◆ What to do
Every line below that mentions the word "Enable" should be copied out.

Source records
^^^^^^^^^^^^^^^^

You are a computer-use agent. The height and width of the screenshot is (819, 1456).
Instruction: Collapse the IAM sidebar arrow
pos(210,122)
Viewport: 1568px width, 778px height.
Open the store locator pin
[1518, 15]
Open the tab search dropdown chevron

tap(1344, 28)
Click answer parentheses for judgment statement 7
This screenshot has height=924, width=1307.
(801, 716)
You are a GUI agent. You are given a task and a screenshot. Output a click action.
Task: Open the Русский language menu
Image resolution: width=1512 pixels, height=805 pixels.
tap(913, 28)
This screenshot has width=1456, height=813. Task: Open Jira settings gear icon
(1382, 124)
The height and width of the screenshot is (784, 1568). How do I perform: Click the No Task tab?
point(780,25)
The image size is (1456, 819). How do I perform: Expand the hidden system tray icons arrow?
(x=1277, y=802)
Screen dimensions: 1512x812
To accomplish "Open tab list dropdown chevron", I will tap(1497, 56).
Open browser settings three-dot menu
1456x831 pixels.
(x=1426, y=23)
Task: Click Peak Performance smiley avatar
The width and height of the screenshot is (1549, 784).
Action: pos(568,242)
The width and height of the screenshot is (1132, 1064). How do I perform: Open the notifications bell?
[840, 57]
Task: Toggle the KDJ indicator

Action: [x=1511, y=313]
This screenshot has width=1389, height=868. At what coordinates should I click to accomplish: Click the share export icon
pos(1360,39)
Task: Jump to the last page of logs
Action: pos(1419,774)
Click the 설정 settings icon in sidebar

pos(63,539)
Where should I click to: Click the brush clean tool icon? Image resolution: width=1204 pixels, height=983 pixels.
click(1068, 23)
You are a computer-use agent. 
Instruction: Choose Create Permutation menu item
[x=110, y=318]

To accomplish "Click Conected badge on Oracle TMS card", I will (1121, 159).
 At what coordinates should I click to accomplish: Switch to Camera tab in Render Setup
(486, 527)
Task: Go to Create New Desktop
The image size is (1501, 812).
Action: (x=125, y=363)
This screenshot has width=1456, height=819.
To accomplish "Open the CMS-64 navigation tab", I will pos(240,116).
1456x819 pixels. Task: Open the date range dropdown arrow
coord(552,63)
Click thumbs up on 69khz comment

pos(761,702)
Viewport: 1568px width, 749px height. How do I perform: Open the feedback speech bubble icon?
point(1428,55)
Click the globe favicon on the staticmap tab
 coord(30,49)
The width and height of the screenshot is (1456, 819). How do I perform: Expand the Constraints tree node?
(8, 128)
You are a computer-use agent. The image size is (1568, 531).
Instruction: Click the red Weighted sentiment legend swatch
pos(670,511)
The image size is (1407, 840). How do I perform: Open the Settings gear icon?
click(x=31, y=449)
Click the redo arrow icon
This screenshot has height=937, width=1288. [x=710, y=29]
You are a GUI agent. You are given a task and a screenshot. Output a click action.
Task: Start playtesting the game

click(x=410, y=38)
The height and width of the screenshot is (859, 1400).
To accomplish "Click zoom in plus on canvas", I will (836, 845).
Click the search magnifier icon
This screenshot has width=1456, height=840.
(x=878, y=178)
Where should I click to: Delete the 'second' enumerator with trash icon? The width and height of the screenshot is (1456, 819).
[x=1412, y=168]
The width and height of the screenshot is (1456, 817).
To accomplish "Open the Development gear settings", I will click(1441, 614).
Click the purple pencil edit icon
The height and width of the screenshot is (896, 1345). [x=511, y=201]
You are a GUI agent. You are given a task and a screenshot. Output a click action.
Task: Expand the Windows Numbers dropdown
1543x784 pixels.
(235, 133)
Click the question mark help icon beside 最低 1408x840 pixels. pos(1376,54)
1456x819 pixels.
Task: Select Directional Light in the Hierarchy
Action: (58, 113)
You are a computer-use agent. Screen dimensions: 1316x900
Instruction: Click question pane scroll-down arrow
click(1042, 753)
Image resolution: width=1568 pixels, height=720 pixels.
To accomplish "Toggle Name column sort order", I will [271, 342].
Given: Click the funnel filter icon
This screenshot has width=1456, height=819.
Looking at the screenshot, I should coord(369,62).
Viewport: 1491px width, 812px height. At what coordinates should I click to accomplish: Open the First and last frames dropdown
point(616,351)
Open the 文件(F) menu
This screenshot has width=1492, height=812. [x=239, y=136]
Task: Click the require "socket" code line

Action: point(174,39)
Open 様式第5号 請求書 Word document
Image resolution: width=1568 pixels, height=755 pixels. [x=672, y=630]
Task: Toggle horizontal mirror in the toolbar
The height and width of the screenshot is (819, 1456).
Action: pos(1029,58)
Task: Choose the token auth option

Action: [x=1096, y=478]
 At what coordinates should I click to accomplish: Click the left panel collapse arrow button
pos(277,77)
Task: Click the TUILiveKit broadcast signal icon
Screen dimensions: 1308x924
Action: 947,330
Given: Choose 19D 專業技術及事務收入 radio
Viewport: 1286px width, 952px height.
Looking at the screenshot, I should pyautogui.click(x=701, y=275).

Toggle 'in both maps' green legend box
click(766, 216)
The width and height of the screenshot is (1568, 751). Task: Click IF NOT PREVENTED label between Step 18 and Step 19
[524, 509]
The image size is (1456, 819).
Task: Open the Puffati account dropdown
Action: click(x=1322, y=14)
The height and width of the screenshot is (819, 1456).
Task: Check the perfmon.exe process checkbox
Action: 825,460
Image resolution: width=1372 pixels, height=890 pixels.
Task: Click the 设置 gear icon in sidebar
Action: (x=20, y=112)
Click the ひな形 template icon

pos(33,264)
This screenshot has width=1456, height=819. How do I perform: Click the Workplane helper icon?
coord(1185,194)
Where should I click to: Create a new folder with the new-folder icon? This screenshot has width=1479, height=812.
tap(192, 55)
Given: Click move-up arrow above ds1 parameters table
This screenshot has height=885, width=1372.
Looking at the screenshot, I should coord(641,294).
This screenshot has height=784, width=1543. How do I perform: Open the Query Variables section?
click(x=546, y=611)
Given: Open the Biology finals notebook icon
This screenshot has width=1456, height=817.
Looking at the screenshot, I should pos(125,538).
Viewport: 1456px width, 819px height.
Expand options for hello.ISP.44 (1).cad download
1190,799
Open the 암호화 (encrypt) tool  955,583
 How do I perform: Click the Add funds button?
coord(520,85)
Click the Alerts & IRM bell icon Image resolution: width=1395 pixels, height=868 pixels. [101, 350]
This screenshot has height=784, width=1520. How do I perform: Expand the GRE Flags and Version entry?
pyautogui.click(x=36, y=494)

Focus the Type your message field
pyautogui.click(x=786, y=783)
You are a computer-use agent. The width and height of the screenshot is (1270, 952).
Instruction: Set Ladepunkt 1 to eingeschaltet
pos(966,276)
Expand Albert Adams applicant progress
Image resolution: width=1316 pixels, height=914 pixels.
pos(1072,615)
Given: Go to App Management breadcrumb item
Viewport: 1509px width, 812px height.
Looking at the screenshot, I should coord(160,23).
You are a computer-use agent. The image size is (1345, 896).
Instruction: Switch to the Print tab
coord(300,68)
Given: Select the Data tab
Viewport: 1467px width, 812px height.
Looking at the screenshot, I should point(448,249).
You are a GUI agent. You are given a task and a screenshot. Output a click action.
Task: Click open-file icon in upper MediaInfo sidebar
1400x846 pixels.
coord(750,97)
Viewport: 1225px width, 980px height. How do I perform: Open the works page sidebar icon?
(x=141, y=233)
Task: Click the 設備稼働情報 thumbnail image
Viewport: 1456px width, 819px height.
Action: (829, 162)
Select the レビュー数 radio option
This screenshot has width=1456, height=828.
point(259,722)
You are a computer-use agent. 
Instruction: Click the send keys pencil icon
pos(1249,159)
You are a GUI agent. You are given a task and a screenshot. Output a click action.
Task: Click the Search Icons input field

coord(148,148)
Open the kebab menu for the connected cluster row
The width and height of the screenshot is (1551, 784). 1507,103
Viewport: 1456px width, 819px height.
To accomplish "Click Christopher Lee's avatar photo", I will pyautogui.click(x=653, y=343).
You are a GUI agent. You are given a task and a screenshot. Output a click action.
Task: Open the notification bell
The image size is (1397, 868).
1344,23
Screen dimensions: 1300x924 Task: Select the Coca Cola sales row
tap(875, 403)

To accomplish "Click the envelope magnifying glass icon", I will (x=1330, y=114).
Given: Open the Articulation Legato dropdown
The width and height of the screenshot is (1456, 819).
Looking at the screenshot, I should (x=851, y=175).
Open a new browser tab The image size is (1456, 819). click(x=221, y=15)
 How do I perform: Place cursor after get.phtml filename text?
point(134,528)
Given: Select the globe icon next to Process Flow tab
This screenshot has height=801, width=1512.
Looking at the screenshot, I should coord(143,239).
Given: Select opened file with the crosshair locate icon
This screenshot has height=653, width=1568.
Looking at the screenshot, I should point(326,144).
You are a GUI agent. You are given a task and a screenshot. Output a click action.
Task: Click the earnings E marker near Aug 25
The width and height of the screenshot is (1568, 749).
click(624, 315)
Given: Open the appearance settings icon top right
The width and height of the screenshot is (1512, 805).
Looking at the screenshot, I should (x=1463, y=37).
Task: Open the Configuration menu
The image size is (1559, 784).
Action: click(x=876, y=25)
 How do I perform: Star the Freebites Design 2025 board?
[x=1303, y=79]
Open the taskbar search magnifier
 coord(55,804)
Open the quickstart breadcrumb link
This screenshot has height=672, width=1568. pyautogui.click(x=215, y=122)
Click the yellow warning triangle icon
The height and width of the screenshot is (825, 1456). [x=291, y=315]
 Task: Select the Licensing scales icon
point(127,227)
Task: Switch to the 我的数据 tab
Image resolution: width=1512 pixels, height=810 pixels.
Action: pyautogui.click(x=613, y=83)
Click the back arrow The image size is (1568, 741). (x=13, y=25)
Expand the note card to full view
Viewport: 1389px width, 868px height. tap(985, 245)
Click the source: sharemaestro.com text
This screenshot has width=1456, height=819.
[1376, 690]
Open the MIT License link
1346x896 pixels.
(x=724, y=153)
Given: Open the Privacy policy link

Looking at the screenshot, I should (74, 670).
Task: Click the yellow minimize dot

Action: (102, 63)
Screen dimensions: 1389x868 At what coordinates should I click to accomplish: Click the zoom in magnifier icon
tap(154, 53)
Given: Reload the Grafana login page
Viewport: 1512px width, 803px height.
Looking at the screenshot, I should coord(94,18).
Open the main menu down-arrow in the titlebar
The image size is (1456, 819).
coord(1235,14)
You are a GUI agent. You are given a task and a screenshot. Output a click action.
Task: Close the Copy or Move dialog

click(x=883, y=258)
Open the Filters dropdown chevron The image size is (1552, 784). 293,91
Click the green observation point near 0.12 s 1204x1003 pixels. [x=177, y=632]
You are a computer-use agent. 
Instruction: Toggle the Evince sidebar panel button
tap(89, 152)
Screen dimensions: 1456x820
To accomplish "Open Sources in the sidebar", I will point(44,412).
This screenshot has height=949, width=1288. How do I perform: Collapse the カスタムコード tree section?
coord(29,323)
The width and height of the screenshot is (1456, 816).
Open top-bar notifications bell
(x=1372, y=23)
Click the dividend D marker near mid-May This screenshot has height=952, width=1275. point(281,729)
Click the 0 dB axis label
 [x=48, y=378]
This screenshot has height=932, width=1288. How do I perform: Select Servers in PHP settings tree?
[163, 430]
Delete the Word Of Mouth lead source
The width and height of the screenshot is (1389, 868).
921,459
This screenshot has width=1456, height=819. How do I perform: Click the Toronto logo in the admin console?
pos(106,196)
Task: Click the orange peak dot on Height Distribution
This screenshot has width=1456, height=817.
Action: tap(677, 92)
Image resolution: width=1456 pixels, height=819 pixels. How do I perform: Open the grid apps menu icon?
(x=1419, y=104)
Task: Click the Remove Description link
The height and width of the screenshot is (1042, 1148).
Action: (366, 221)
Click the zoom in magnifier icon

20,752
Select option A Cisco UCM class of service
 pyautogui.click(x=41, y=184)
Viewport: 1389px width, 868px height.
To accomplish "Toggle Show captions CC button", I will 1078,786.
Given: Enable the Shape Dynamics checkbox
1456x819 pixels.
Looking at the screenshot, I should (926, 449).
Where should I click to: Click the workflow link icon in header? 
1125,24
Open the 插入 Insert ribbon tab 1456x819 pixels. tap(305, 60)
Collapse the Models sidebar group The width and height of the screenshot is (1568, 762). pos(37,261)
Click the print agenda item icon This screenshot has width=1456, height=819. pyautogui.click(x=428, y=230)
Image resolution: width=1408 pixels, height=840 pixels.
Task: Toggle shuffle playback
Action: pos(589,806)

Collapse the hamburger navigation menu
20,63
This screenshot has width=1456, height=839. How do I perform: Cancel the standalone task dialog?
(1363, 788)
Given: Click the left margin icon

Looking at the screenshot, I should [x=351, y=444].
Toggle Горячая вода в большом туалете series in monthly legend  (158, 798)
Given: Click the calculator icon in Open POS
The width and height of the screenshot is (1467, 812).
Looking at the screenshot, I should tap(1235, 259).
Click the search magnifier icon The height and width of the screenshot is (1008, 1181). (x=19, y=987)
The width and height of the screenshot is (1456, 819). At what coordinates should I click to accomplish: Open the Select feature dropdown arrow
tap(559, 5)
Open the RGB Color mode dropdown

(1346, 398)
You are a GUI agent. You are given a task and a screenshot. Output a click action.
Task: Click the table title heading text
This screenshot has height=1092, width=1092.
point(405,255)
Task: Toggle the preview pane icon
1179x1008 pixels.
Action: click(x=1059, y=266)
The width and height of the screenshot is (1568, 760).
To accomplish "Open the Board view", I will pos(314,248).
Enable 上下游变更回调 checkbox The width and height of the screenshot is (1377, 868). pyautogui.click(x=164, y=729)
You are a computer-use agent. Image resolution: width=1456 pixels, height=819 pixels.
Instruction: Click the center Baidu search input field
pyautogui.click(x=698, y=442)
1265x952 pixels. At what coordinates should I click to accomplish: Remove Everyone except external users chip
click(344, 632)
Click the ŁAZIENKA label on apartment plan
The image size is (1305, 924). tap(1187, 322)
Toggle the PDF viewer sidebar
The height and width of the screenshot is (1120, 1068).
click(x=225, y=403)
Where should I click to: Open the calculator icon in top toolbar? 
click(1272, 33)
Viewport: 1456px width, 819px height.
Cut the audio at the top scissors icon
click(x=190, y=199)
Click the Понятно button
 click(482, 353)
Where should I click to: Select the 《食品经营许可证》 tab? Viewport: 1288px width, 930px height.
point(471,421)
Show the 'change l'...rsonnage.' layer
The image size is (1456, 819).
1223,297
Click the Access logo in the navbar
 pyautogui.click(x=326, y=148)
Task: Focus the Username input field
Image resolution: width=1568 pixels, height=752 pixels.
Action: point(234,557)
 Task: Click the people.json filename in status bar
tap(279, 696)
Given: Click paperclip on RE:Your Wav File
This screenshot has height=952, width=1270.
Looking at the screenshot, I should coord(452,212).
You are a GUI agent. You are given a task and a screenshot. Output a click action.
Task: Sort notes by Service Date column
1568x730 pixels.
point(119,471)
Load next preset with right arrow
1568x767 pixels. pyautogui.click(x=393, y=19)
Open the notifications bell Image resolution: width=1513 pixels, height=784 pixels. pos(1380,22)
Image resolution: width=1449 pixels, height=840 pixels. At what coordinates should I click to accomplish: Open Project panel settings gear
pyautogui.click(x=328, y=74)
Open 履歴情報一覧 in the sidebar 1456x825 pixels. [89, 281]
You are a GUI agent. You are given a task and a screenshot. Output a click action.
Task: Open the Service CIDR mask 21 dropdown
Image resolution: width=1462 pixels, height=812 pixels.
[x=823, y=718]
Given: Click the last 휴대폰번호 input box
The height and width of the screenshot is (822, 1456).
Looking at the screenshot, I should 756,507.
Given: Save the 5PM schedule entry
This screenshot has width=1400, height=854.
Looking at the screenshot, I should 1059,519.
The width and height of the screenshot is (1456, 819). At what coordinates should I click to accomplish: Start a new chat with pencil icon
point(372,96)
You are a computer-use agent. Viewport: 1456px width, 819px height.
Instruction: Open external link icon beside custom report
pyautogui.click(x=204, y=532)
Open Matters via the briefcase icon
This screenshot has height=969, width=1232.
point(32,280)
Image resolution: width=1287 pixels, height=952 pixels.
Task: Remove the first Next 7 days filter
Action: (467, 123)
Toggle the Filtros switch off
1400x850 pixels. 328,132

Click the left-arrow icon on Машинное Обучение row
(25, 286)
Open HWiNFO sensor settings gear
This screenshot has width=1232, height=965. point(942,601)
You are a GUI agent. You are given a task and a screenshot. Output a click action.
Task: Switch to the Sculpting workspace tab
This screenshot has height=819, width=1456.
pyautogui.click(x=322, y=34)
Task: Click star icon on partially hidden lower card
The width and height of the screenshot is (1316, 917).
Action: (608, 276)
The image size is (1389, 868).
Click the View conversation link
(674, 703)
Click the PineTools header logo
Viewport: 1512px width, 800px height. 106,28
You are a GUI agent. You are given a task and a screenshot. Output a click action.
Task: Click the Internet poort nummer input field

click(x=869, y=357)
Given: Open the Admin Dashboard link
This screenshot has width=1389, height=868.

^^^^^^^^^^^^^^^^

◆ Reply
Given: Enable the Shape Dynamics checkbox
Enable 上下游变更回调 checkbox The width and height of the screenshot is (1377, 868). pyautogui.click(x=164, y=729)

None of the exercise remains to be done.